REC. Take him away, Take him away, take him out of the Court.

PEN. I can never urge the Fundamental Laws of England, but you cry, Take him away, take him away. But it is no wonder, Since the Spanish Inquisition hath so great a place in the Recorder's Heart. God Almighty, who is just, will judge you all for these things.

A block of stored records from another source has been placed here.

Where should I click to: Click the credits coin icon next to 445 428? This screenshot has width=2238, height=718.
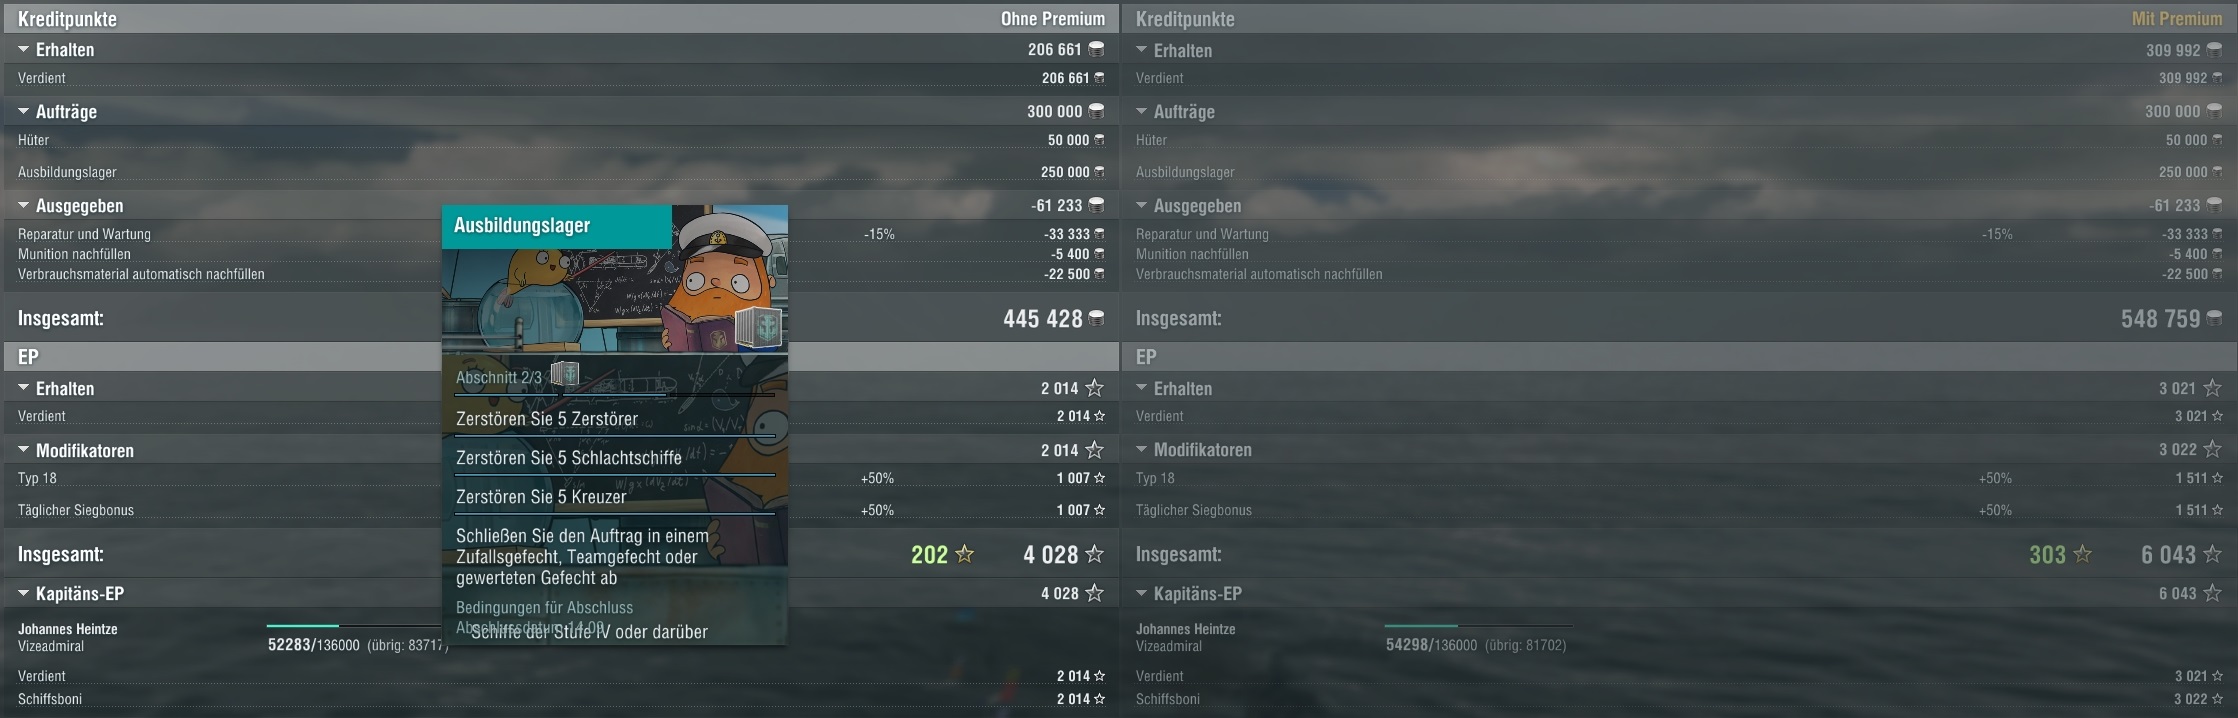point(1097,318)
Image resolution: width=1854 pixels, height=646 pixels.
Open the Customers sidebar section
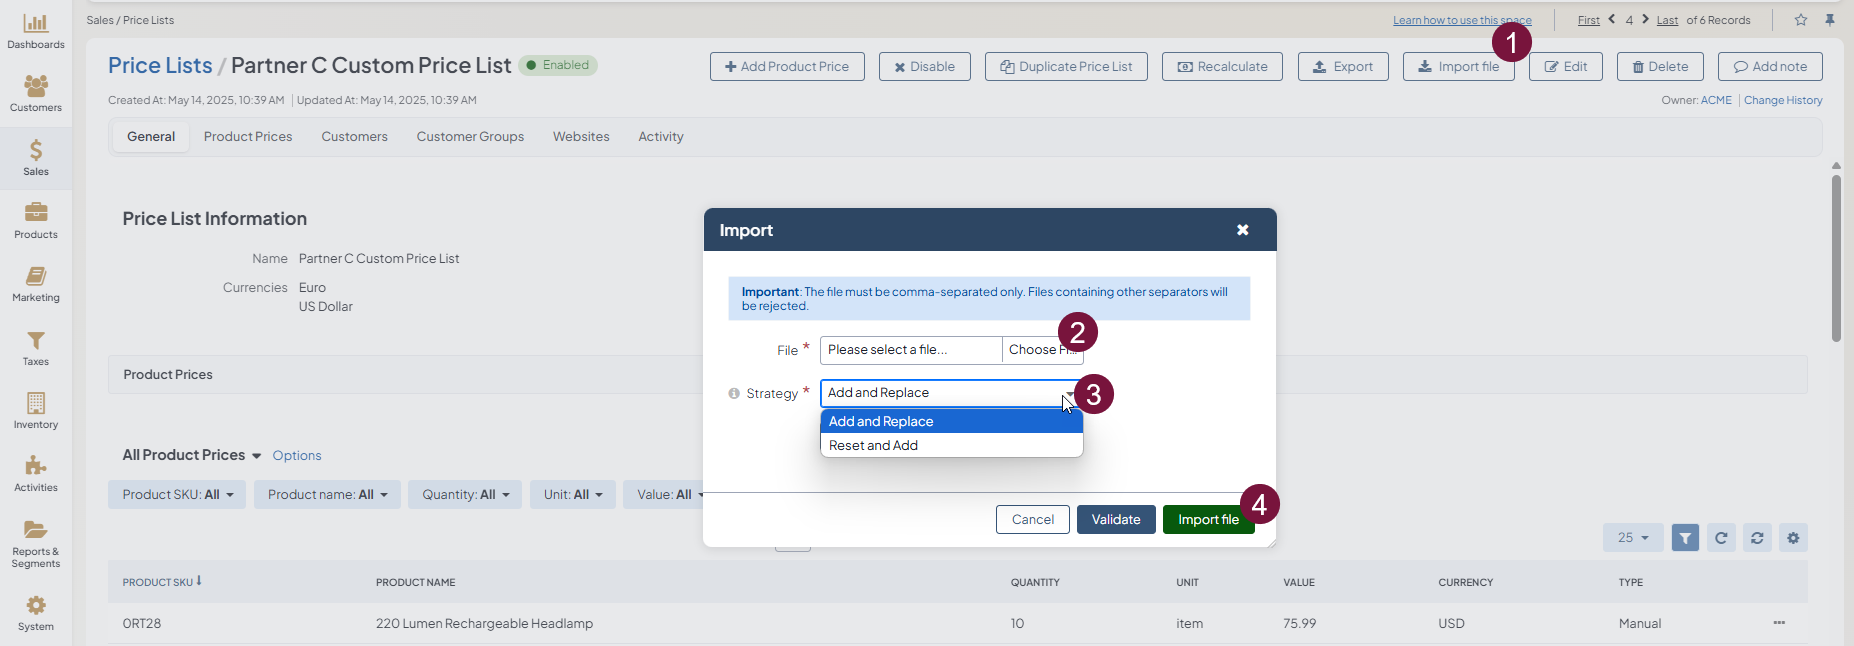(36, 94)
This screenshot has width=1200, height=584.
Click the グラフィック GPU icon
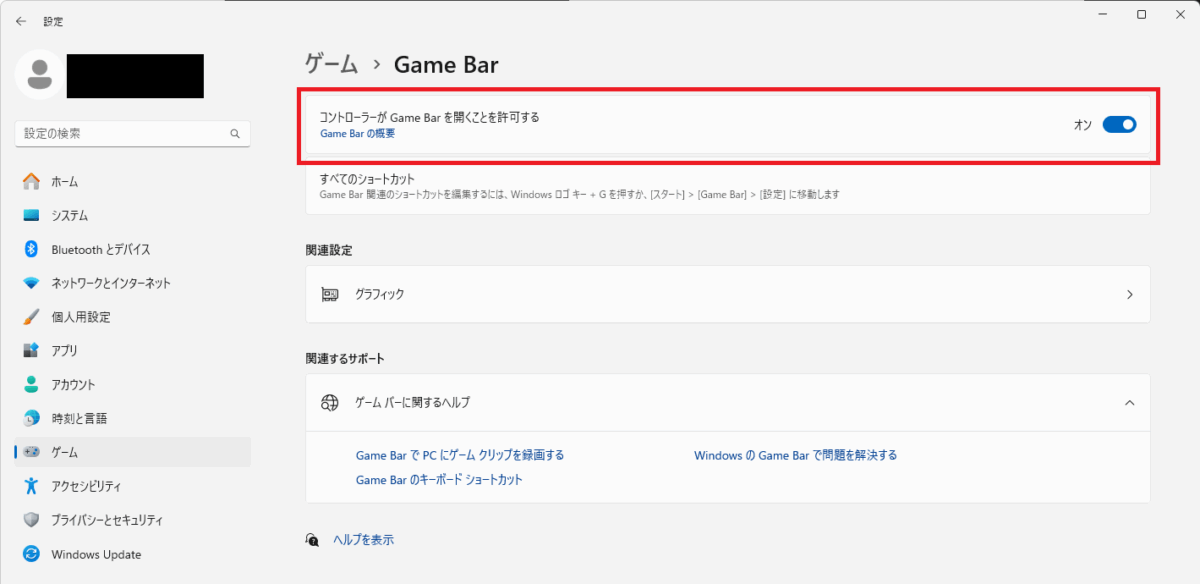click(330, 294)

OBSER. They haled the Prisoners into

the Bale-dock, and from thence sent them to Newgate, for Non-payment of their Fines; and so were their Jury.

L'ENVOIE

So ended the "Tryal." The contumacious jurors did not long remain in duress. The pertinacious Bushel, being a man of substance, took steps to legally rescue himself and fellows, and soon succeeded. The affair had an important after echo at the trial in New York, of John Peter Zenger, the Palatine Printer, in 1735, for libelling Governor William Cosby, by telling the truth about his infringement of popular liberty, when the attempted forcing of the Penn jury was powerfully employed by Andrew Hamilton, attorney for the defense, to curb the efforts of Mr. Justice De Lancey to coerce the twelve. In his remarkable address an address that solidified the foundation for liberty of the press and free speech on this continent and was a worthy preface to the Declaration of Independence drawn some forty years laterHamilton said, concerning this "Tryal":

"Mr. Penn and Mead being Quakers, and having met in a peaceable Manner,

after being shut out of their Meeting House, preached in Grace Church Street, in London, to the People of their own Perswasion, and for this they were indicted; and it was said, That they with other Persons, to the Number of 300. unlawfully and tumultuously assembled, to the Disturbance of the Peace, &c. To which they pleaded Not Guilty. And the Petit Jury being sworn to try the Issue between the King and the Prisoners, that is, whether they were Guilty, according to the Form of the Indictment? Here there was no Dispute but they were assembled together, to the Number mentioned in the Indictment; But Whether that Meeting together was riotously, tumultuously, and to the Disturbance of the Peace? was the Question. And the Court told the Jury it was, and ordered the Jury to find it so; For (said the Court) the Meeting was the Matter of Fact, and that is confessed, and we tell you it is unlawful, for it is against the Statute; and the Meeting being unlawful, it follows of Course that it was tumultuous, and to the Disturbance of the Peace. But the Jury did not think fit to take the Court's Word for it, for they could neither find Riot, Tumult, or any Thing

tending to the Breach of the Peace committed at that Meeting; and they acquitted Mr. Penn and Mead. In doing of which they took upon them to judge both the Law and the Fact, at which the Court (being themselves true Cortiers) were so much. offended, that they fined the Jury 40 Marks a piece, and committed them till paid. But Mr. Bushel, who valued the Right of a Juryman and the Liberty of his Country more than his own, refused to pay the Fine, and was resolved (tho' at a great Expence and trouble too) to bring, and did bring, his Habeas Corpus, to be relieved from his Fine and Imprisonment, and he was released accordingly; and this being the Judgment in his Case, it is established for Law, That the Judges, how great soever they be, have no Right to Fine, imprison, or punish a Jury, for not finding a Verdict according to the Direction of the Court. And this I hope is sufficient to prove, That Jurymen are to see with their own Eyes, to hear with their own Ears, and to make use of their own Consciences and the Understandings, in judging of the Lives, Liberties or Estates of their Fellow Subjects."